(Passage shown)
--------------------------------------------------
Sara Al Buainain, an alumna of QF partner university Virginia Commonwealth University School of the Arts in Qatar, has illustrated her personal experience, insights and emotions during COVID-19 through a digital art gallery
Pandemic. Lockdown. Quarantine. Disruption.
Face masks. Hand sanitizers. Social distancing.
Anxiety. Confusion. Depression.
Adaptation. Resilience. Hope.
This is the whirlwind of thoughts and feelings that the unwelcome presence of COVID-19 has thrown almost everybody around the world into. For months, time seems to have frozen and the world seems to have gained a louder voice that nobody can ignore.
For Sara Al Buainain, a Bachelor of Fine Arts graduate of the Class of 2017 at Virginia Commonwealth University School of the Arts in Qatar - a Qatar Foundation partner university - her whole life felt like it was put on hold with the outbreak of the pandemic. As an artist who is specialized in painting and digital art, and someone who is passionate about the human experience, Al Buainain decided to illustrate what humans are facing psychologically, socially, and on the ground in their everyday life through an art gallery she had been working on, under the name of ‘The Quarantine Diaries’.
--------------------------------------------------
(Exercise goal)
Do these statements agree with the passage about Sara Al Buainain? Answer yes or no for each, quoting the words from the passage that decide it.
1. Al Buainain graduated from Virginia Commonwealth University School of the Arts in Qatar with the Class of 2017.
2. Al Buainain specializes in sculpture.
3. Her art gallery is named ‘The Quarantine Diaries’.
Rely only on the passage about Sara Al Buainain, not on the listing.

(Record excerpts)
--------------------------------------------------
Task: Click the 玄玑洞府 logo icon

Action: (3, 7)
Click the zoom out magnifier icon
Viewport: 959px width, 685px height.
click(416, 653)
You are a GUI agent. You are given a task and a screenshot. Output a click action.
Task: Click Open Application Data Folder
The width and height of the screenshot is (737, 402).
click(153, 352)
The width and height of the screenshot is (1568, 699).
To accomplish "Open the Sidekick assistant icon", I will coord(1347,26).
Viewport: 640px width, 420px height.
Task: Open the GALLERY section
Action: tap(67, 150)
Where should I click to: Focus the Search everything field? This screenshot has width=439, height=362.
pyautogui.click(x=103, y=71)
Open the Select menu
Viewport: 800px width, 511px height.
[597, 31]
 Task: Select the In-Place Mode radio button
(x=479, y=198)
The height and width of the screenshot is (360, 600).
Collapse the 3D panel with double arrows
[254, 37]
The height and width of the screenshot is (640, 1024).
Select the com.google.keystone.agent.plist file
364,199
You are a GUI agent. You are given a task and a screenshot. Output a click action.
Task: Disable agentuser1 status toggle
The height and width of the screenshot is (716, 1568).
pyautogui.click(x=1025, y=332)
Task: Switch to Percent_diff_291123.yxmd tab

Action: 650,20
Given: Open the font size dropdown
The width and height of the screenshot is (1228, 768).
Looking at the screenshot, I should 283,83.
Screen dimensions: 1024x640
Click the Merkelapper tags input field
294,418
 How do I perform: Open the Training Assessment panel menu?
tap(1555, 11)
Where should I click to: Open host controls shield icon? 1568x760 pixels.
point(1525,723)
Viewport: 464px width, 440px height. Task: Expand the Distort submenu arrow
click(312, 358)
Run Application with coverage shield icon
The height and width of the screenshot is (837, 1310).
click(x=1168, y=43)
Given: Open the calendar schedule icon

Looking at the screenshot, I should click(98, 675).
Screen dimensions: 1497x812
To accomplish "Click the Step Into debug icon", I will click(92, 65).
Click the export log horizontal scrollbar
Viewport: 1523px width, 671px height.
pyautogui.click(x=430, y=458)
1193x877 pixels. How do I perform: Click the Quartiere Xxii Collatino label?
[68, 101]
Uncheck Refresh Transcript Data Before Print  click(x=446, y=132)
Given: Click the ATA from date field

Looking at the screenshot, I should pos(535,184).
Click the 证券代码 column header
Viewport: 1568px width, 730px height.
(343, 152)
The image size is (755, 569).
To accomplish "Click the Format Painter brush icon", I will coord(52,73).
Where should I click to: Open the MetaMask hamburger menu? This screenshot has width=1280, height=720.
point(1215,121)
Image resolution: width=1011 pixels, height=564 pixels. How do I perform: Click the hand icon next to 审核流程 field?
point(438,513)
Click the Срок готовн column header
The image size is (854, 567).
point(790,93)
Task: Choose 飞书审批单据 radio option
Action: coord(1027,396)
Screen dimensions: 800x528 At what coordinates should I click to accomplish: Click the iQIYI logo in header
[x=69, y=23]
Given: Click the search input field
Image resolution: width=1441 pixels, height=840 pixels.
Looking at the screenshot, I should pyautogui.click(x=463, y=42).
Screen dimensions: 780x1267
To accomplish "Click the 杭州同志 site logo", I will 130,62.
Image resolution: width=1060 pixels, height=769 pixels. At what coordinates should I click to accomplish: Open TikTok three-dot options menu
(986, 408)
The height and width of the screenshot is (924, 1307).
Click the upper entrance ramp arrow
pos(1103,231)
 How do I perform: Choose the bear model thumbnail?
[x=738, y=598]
--------------------------------------------------
(Result)
1. Yes: "a Bachelor of Fine Arts graduate of the Class of 2017 at Virginia Commonwealth University School of the Arts in Qatar"
2. No: "specialized in painting and digital art"
3. Yes: "under the name of ‘The Quarantine Diaries’"